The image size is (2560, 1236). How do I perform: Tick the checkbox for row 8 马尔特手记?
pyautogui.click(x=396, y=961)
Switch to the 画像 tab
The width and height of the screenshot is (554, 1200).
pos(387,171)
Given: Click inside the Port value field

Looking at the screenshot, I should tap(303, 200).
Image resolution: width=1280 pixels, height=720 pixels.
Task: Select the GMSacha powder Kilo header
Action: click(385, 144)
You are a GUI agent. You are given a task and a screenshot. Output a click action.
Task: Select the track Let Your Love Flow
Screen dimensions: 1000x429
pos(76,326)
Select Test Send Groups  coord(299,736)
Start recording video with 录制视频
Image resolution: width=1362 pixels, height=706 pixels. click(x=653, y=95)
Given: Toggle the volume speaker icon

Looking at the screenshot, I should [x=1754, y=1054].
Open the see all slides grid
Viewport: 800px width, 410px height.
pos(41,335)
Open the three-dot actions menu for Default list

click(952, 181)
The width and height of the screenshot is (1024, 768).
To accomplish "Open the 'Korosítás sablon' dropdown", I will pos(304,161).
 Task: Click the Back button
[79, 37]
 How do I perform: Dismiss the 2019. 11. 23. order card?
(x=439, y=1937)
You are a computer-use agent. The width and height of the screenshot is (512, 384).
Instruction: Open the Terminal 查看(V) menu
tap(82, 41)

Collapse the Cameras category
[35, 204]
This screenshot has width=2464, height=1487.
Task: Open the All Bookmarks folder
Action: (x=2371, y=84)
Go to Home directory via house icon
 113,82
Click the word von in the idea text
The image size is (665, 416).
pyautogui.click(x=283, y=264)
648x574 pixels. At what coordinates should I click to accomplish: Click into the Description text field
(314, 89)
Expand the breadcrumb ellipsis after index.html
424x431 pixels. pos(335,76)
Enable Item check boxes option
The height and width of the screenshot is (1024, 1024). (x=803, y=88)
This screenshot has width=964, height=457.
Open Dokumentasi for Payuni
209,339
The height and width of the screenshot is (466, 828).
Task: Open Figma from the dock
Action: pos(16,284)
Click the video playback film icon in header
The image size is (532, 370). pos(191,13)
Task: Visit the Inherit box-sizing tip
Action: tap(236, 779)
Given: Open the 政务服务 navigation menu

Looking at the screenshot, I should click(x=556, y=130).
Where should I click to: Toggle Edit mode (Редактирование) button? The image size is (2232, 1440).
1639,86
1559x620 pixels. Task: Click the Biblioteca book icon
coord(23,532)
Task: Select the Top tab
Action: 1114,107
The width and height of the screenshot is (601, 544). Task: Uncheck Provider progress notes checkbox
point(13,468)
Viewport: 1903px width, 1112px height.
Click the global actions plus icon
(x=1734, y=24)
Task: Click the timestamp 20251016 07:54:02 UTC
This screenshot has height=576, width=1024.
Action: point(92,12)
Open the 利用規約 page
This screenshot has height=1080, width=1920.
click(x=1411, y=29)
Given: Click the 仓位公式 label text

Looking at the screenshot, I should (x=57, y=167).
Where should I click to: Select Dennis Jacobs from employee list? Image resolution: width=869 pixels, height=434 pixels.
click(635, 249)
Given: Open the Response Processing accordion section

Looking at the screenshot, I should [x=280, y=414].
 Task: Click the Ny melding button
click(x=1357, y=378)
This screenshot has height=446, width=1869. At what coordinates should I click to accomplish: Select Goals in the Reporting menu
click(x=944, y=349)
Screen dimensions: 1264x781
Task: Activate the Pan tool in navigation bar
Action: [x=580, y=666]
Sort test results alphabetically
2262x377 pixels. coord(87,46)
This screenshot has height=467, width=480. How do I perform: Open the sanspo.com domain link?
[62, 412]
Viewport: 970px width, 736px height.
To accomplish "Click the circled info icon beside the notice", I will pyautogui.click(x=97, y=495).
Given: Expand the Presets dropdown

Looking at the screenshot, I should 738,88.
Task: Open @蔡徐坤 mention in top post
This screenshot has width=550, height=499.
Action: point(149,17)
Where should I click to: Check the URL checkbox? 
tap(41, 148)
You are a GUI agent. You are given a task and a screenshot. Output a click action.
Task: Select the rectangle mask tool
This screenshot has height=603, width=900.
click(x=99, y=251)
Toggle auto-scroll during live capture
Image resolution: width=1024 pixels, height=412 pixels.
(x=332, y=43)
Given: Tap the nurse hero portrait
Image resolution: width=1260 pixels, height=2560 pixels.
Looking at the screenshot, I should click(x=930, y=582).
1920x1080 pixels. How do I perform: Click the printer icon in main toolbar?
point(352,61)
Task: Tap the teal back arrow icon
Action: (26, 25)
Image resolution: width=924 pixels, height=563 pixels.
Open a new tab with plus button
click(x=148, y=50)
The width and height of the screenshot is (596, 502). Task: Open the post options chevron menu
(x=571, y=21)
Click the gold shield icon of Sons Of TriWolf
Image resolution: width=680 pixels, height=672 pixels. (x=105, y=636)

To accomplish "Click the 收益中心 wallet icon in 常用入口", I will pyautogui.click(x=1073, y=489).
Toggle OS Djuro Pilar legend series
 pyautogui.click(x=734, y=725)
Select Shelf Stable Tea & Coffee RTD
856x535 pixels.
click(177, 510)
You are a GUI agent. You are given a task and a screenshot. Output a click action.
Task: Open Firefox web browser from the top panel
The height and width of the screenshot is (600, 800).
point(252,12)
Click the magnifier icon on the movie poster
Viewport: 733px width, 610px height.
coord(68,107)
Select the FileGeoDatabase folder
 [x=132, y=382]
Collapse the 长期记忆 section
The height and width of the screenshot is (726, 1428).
• • •
● **THE REQUEST**
Copy every one of the rows above word for word, keeping each line as it appears.

● **SOLUTION FOR THIS TASK**
The image size is (2560, 1236). How do I perform: Tick the checkbox for row 8 马尔特手记?
pyautogui.click(x=396, y=961)
Switch to the 画像 tab
The width and height of the screenshot is (554, 1200).
pos(387,171)
Given: Click inside the Port value field

Looking at the screenshot, I should tap(303, 200).
Image resolution: width=1280 pixels, height=720 pixels.
Task: Select the GMSacha powder Kilo header
Action: click(385, 144)
You are a GUI agent. You are given a task and a screenshot. Output a click action.
Task: Select the track Let Your Love Flow
Screen dimensions: 1000x429
pos(76,326)
Select Test Send Groups  coord(299,736)
Start recording video with 录制视频
Image resolution: width=1362 pixels, height=706 pixels. click(x=653, y=95)
Given: Toggle the volume speaker icon

Looking at the screenshot, I should [x=1754, y=1054].
Open the see all slides grid
Viewport: 800px width, 410px height.
pos(41,335)
Open the three-dot actions menu for Default list

click(952, 181)
The width and height of the screenshot is (1024, 768).
To accomplish "Open the 'Korosítás sablon' dropdown", I will pos(304,161).
 Task: Click the Back button
[79, 37]
 How do I perform: Dismiss the 2019. 11. 23. order card?
(x=439, y=1937)
You are a computer-use agent. The width and height of the screenshot is (512, 384).
Instruction: Open the Terminal 查看(V) menu
tap(82, 41)

Collapse the Cameras category
[35, 204]
This screenshot has width=2464, height=1487.
Task: Open the All Bookmarks folder
Action: (x=2371, y=84)
Go to Home directory via house icon
 113,82
Click the word von in the idea text
The image size is (665, 416).
pyautogui.click(x=283, y=264)
648x574 pixels. At what coordinates should I click to accomplish: Click into the Description text field
(314, 89)
Expand the breadcrumb ellipsis after index.html
424x431 pixels. pos(335,76)
Enable Item check boxes option
The height and width of the screenshot is (1024, 1024). (x=803, y=88)
This screenshot has width=964, height=457.
Open Dokumentasi for Payuni
209,339
The height and width of the screenshot is (466, 828).
Task: Open Figma from the dock
Action: pos(16,284)
Click the video playback film icon in header
The image size is (532, 370). pos(191,13)
Task: Visit the Inherit box-sizing tip
Action: tap(236, 779)
Given: Open the 政务服务 navigation menu

Looking at the screenshot, I should click(x=556, y=130).
Where should I click to: Toggle Edit mode (Редактирование) button? The image size is (2232, 1440).
1639,86
1559x620 pixels. Task: Click the Biblioteca book icon
coord(23,532)
Task: Select the Top tab
Action: 1114,107
The width and height of the screenshot is (601, 544). Task: Uncheck Provider progress notes checkbox
point(13,468)
Viewport: 1903px width, 1112px height.
Click the global actions plus icon
(x=1734, y=24)
Task: Click the timestamp 20251016 07:54:02 UTC
This screenshot has height=576, width=1024.
Action: point(92,12)
Open the 利用規約 page
This screenshot has height=1080, width=1920.
click(x=1411, y=29)
Given: Click the 仓位公式 label text

Looking at the screenshot, I should (x=57, y=167).
Where should I click to: Select Dennis Jacobs from employee list? Image resolution: width=869 pixels, height=434 pixels.
click(635, 249)
Given: Open the Response Processing accordion section

Looking at the screenshot, I should [x=280, y=414].
 Task: Click the Ny melding button
click(x=1357, y=378)
This screenshot has height=446, width=1869. At what coordinates should I click to accomplish: Select Goals in the Reporting menu
click(x=944, y=349)
Screen dimensions: 1264x781
Task: Activate the Pan tool in navigation bar
Action: [x=580, y=666]
Sort test results alphabetically
2262x377 pixels. coord(87,46)
This screenshot has height=467, width=480. How do I perform: Open the sanspo.com domain link?
[62, 412]
Viewport: 970px width, 736px height.
To accomplish "Click the circled info icon beside the notice", I will pyautogui.click(x=97, y=495).
Given: Expand the Presets dropdown

Looking at the screenshot, I should 738,88.
Task: Open @蔡徐坤 mention in top post
This screenshot has width=550, height=499.
Action: point(149,17)
Where should I click to: Check the URL checkbox? 
tap(41, 148)
You are a GUI agent. You are given a task and a screenshot. Output a click action.
Task: Select the rectangle mask tool
This screenshot has height=603, width=900.
click(x=99, y=251)
Toggle auto-scroll during live capture
Image resolution: width=1024 pixels, height=412 pixels.
(x=332, y=43)
Given: Tap the nurse hero portrait
Image resolution: width=1260 pixels, height=2560 pixels.
Looking at the screenshot, I should click(x=930, y=582).
1920x1080 pixels. How do I perform: Click the printer icon in main toolbar?
point(352,61)
Task: Tap the teal back arrow icon
Action: (26, 25)
Image resolution: width=924 pixels, height=563 pixels.
Open a new tab with plus button
click(x=148, y=50)
The width and height of the screenshot is (596, 502). Task: Open the post options chevron menu
(x=571, y=21)
Click the gold shield icon of Sons Of TriWolf
Image resolution: width=680 pixels, height=672 pixels. (x=105, y=636)

To accomplish "Click the 收益中心 wallet icon in 常用入口", I will pyautogui.click(x=1073, y=489).
Toggle OS Djuro Pilar legend series
 pyautogui.click(x=734, y=725)
Select Shelf Stable Tea & Coffee RTD
856x535 pixels.
click(177, 510)
You are a GUI agent. You are given a task and a screenshot. Output a click action.
Task: Open Firefox web browser from the top panel
The height and width of the screenshot is (600, 800).
point(252,12)
Click the magnifier icon on the movie poster
Viewport: 733px width, 610px height.
coord(68,107)
Select the FileGeoDatabase folder
 [x=132, y=382]
Collapse the 长期记忆 section
The height and width of the screenshot is (726, 1428).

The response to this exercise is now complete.